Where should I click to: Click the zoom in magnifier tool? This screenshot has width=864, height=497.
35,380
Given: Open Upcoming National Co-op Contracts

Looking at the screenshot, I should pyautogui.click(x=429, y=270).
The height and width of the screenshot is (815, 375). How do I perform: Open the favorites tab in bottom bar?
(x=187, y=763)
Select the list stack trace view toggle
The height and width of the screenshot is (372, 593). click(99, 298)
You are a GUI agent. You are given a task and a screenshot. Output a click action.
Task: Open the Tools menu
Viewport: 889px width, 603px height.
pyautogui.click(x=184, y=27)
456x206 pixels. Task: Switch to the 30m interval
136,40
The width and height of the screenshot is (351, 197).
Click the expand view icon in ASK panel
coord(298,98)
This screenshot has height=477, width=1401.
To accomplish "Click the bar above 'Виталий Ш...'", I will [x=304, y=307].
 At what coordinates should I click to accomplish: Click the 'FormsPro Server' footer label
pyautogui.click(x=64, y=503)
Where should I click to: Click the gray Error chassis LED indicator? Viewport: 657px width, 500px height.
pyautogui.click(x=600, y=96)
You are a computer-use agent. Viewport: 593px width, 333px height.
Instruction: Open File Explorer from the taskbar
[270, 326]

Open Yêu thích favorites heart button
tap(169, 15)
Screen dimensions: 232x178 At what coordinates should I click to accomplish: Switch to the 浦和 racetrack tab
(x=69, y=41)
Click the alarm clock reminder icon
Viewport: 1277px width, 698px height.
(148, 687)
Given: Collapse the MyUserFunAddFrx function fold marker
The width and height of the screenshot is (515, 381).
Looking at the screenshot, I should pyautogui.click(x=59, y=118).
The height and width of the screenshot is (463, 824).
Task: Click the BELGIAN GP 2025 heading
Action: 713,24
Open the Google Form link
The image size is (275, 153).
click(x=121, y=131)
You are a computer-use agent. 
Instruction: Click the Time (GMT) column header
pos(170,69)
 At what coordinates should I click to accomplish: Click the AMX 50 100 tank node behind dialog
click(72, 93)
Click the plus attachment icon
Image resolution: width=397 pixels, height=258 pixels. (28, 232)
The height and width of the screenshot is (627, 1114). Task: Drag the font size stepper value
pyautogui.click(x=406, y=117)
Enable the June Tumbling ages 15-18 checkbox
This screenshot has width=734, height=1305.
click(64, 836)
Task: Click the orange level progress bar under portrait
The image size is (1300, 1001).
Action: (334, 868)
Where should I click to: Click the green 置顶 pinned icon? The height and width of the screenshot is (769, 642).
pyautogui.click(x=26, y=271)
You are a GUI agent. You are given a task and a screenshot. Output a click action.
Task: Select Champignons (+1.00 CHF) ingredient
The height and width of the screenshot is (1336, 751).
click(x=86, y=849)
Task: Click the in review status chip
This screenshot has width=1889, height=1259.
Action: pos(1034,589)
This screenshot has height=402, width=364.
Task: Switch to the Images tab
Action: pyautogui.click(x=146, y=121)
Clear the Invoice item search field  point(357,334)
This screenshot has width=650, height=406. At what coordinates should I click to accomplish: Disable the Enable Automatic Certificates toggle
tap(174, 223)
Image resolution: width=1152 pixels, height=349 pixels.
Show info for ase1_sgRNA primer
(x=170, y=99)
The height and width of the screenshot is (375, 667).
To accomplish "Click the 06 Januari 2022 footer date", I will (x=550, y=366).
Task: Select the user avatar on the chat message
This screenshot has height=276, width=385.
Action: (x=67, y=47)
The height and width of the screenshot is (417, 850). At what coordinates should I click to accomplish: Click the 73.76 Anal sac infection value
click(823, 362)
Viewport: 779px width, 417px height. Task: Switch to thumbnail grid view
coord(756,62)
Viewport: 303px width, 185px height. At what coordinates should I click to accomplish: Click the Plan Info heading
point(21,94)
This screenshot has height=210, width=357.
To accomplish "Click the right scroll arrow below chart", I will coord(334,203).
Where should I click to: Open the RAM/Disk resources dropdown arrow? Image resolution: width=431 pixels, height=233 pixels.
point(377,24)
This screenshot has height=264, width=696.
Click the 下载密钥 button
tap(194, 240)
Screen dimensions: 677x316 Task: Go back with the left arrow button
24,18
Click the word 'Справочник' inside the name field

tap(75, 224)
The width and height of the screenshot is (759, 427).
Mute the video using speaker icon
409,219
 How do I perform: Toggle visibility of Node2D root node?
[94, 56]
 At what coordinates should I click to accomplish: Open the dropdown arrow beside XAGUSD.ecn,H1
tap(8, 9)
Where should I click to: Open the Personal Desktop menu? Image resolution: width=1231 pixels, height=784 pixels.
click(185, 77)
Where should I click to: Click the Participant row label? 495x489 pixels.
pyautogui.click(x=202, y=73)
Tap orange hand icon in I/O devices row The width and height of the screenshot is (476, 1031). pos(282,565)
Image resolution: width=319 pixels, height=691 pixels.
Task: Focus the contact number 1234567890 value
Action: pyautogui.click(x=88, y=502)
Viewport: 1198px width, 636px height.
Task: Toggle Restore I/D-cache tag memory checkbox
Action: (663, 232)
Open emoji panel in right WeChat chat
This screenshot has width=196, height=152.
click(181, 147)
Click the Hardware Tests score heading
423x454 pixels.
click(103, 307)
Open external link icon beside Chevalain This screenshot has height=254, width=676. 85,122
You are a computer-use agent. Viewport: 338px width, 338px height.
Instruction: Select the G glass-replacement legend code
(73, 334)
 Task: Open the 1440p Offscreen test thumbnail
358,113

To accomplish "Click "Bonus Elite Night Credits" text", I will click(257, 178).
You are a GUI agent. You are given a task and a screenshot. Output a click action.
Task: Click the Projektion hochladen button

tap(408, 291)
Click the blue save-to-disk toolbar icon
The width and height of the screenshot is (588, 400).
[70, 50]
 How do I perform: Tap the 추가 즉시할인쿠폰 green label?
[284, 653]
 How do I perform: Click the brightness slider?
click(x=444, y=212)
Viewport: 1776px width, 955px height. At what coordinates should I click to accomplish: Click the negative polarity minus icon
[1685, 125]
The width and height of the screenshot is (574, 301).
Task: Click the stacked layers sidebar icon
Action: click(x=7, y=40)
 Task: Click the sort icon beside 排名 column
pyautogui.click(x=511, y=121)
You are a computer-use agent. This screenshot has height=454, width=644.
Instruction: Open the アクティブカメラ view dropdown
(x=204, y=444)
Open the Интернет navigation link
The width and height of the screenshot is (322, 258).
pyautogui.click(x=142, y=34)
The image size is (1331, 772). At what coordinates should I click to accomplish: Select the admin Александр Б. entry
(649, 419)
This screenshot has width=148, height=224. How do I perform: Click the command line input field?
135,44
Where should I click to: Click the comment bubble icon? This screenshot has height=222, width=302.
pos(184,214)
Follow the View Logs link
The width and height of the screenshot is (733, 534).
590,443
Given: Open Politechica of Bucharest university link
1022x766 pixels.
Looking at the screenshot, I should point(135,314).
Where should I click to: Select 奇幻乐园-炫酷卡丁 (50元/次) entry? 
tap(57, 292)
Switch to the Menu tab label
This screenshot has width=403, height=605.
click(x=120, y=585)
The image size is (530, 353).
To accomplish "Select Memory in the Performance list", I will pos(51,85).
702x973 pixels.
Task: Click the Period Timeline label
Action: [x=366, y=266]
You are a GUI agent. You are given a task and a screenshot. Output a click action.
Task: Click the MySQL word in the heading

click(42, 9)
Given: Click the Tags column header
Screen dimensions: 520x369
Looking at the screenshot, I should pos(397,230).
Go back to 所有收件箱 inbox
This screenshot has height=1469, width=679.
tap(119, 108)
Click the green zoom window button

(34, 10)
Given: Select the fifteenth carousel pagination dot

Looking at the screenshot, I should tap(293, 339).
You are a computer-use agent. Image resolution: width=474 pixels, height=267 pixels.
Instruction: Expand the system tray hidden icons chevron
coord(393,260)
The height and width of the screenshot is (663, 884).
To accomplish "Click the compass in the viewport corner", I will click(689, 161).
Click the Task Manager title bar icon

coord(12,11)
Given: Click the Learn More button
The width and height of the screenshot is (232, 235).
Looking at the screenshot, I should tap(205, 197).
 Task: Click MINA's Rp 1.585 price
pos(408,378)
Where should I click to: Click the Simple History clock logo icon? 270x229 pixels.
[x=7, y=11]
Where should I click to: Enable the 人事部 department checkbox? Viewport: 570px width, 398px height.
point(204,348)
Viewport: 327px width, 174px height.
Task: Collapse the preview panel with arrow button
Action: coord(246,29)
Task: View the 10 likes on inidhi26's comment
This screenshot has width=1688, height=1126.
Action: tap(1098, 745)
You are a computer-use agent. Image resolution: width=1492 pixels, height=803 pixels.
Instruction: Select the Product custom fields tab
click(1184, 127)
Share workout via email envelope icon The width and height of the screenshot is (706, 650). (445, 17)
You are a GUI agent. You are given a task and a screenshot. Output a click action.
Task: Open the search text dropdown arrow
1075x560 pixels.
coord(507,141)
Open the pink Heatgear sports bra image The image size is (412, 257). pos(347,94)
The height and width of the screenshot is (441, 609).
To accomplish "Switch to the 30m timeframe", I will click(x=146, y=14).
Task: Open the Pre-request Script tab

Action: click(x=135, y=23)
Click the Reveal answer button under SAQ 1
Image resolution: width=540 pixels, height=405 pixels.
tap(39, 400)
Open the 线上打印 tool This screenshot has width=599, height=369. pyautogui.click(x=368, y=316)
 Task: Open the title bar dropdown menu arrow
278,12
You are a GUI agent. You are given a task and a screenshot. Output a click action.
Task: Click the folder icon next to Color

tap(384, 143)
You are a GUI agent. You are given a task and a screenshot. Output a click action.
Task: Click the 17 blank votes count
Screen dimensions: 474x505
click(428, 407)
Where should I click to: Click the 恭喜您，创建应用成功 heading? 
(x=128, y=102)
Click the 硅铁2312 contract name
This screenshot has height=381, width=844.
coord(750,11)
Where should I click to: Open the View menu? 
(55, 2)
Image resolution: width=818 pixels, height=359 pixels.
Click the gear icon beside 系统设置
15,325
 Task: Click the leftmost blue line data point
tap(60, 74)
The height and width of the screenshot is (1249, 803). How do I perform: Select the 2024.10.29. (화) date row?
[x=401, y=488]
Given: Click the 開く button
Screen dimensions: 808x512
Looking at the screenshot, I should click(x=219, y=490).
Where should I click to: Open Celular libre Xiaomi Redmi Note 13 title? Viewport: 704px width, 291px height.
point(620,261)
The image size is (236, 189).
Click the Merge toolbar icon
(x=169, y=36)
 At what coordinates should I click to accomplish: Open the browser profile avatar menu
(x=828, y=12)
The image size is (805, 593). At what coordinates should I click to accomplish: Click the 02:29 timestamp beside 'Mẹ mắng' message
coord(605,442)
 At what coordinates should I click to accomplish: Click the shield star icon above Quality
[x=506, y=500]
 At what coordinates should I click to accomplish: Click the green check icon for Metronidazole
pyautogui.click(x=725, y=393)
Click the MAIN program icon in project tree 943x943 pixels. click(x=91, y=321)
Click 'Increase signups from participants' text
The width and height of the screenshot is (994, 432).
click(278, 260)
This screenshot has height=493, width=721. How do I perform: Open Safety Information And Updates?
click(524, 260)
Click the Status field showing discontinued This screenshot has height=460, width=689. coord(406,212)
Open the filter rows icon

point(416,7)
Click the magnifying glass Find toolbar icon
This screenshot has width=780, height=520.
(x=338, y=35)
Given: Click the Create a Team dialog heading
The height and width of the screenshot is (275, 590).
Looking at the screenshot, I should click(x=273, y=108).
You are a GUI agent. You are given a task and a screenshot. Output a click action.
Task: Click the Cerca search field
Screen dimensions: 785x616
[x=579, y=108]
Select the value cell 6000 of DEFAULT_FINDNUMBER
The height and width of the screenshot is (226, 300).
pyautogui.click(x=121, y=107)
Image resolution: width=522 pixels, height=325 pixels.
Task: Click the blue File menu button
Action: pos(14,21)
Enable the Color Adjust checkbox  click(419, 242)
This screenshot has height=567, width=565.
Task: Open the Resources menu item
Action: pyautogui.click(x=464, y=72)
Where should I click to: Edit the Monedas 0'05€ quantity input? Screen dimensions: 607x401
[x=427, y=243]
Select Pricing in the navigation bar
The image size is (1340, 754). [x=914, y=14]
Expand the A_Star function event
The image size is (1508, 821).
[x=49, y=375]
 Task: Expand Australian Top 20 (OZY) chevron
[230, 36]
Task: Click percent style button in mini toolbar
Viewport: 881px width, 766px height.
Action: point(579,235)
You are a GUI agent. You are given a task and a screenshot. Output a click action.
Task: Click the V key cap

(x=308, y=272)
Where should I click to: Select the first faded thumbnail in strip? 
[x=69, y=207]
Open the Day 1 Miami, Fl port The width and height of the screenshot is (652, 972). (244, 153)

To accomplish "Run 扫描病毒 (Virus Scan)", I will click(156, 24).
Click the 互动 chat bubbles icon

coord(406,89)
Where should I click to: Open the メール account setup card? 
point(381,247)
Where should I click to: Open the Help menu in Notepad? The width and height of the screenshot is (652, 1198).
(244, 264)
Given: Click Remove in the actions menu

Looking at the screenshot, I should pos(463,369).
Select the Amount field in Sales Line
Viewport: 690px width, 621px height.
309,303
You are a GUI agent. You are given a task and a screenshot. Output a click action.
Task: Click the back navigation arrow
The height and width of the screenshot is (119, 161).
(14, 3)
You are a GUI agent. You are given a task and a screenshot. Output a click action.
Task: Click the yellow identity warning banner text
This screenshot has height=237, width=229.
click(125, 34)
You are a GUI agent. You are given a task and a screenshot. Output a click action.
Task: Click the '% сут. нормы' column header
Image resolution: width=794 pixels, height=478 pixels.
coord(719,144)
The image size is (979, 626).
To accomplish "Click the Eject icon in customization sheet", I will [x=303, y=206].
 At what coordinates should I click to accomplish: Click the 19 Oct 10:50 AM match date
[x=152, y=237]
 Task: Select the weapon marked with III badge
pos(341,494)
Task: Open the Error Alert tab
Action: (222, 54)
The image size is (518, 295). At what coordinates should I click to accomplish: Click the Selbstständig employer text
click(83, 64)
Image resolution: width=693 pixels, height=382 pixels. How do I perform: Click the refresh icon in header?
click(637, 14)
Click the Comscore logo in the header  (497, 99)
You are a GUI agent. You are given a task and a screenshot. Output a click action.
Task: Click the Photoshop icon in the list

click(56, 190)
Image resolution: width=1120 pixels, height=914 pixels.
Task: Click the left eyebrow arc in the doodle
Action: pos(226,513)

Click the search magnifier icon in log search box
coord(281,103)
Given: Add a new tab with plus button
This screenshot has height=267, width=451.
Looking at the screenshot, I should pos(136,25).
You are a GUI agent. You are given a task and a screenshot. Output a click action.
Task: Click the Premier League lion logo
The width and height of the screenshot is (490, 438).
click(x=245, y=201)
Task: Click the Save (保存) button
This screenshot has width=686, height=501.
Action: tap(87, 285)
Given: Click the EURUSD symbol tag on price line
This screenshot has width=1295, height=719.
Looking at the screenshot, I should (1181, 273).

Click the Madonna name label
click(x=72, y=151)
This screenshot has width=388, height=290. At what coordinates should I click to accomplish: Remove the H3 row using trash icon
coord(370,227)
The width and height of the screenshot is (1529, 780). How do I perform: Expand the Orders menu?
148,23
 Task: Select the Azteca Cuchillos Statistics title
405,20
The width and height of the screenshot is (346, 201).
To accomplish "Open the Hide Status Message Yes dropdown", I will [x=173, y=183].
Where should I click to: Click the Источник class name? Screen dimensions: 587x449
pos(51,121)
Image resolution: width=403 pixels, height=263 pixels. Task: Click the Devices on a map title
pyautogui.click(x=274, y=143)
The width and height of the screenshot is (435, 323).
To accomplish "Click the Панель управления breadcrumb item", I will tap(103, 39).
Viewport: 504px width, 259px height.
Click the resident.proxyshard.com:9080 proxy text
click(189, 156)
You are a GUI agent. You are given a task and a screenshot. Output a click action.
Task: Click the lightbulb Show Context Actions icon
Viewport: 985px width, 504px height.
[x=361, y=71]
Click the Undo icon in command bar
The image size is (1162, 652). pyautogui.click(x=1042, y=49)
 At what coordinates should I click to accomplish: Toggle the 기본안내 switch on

What to produce
Look through the entries above; find each line with the word "function" and copy it.

Result of the task
Given: Collapse the MyUserFunAddFrx function fold marker
Expand the A_Star function event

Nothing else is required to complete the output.